A villa in Umbria, Italy |
I would love to call this graceful seven-bedroom villa with a swimming pool, nestled among the vineyards and olive groves of Umbria in Italy, my house in the Italian countryside. But I don’t think Signora Patrizzi, of a patrician Roman family and owner of everything my eye rested on in this part of Umbria, would approve.
However, for two weeks one summer, I felt this graceful house, with its rustic Italian decor — flower-laden awnings, wooden shutters and terra cotta floors — was truly mine. Some years back, you see, we rented Signora Patrizzi’s villa in Umbria, 90 minutes out of Rome, and experienced authentic Italian country life. With the house, it was love at first sight.
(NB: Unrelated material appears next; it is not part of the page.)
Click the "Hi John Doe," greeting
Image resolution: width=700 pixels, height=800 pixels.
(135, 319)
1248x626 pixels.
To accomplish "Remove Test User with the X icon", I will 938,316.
It was a beautiful estate of rolling fields, and at the centre of it, at the end of a long driveway next to a helicopter landing pad, was the stone house.
This Italian villa had large terraces on the second floor, two living rooms below that opened up onto stone patios, a flowery pergola for outdoor dining, and sprawling grounds that provided a closeness to nature impossible elsewhere. There was no other house within neighborly distance, although we did make out some lights from a farmhouse across a couple of hills.
AND MEMORIES OF SUMMER IN ITALY
During the day, we visited nearby iconic Italian hilltop towns including Spoleto, Assisi, and Perugia; and at night we cooked pasta dinners and ate al fresco under the stars.
My own memories of this particular Italian summer consist of this: incredibly blue skies and the smell of flowers everywhere; scorching afternoons when the world shuts down for a nap, and cool evenings when entire towns in Italy reawake for the traditional passagiatto—which is basically a walk around the neighborhood square — and a drink at the local bar; long lines at the gelateria stands where people sought relief from the heat; and homegrown wine pumped like gasoline into large vats at five euros a pop and drunk by the locals like water.
I’ve been to Umbria in all four seasons, and in the summer I can say that it’s an entirely different animal. Outside of the famous hilltop villages, which are — thankfully — still more colorful vignettes of local Italian life rather than tourist traps for scrapbook photo ops, this provincia is very much a “salt of the earth” type of place all year-round, with none of the glamour and energetic frenzy of its fancier rural cousins on both sides, including Tuscany further North and the Amalfi region down south.
And in the summer, Umbria temporarily sheds the heaviness and coarseness of its usual sensible agricultural existence for a mantle of carefree-ness and vitality that’s perfect for a #Travelife.